Schwäbische Zeitung (Laupheim)
Kulturszene ist empört
Großes Unverständnis über die Schließung von Theatern, Museen und Kinos
STUTTGART/MÜNCHEN (bami/ dpa) - Theatermacher und Kinobetreiber, Museumsleute und Konzertveranstalter verstehen die Welt nicht mehr. Denn ihre Häuser sind nicht als Corona-Hotspots bekannt. Verschiedene Kulturschaffende haben sich zu Wort gemeldet.
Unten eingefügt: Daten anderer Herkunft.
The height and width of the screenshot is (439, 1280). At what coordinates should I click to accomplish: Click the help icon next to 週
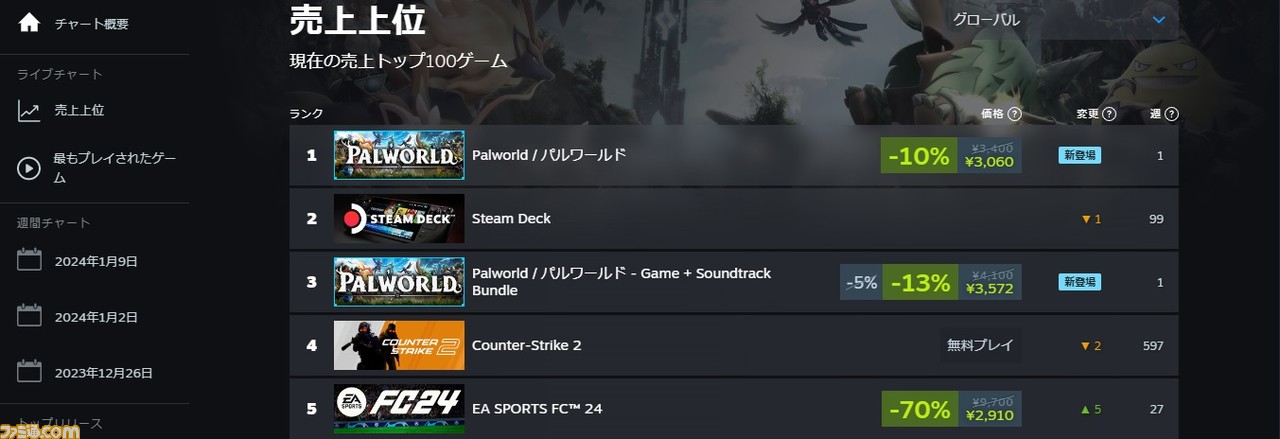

Wie Cornelius Meister, Generalmusikdirektor der Staatsoper Stuttgart, können sie nicht nachvollziehen, warum
Theater, Museen und Kinos schließen müssen. In einem Rundbrief übt
Meister sehr pointiert Kritik an dieser Entscheidung gegen die Kultur. Unter dem Titel „So werden wir die
Welt nicht retten“schreibt er: „Uns ist es nicht gelungen, den verantwortlichen politischen Gremien das Zutrauen zu vermitteln, dass sie eine differenzierende Entscheidung würden fällen können, die wir als Gesellschaft ebenso differenziert verstehen und annehmen würden. (...) Aber genau diese differenzierte Betrachtungsweise hat man der Bevölkerung bei der gestrigen Entscheidung offenbar nicht zugetraut. Das Schlimme daran ist die Verengung des Denkens, der Tunnelblick, der entstanden ist: Nur noch schwarz oder weiß scheint es als Handlungsoptionen zu geben: entweder wird ,gelockert’ und ,geöffnet’ oder aber ,zurückgefahren’ und ,geschlossen’. Genau deshalb benötigt unsere Gesellschaft Kultur so dringlich: damit wir eben gerade nicht verblöden, eben gerade nicht nur schwarz und weiß kapieren können, sondern vielmehr einen differenzierten Blick in humanistischer Tradition auf die Welt richten. Denn Kulturstätten sind nicht gleichzusetzen mit Freizeiteinrichtungen, wie es gestern – sicherlich unter Zeitdruck – unglücklich formuliert wurde. Oder benötigen der Urheber dieses Fauxpas und diejenigen, welche die Formulierung gedankenlos übernehmen, gar ein Theaterabo, um Einblick in unser tägliches Tun zu erhalten?“
Barbara Mundel, Intendantin der Münchner Kammerspiele, meint, Kulturschaffende hätten sich früher zu einer Lobby zusammenschließen müssen. „Ich finde durchaus, dass wir zu spät reagiert haben“, sagte sie. Einen möglichen Ausweg skizzierte sie allerdings auch: „Wir könnten in Bayern mit der Kunst in die Kirchen ziehen und einfach sagen, Theater ist Gottesdienst.“Denn im Gegensatz zu Theateraufführungen sind Gottesdienste auch im November-Lockdown erlaubt.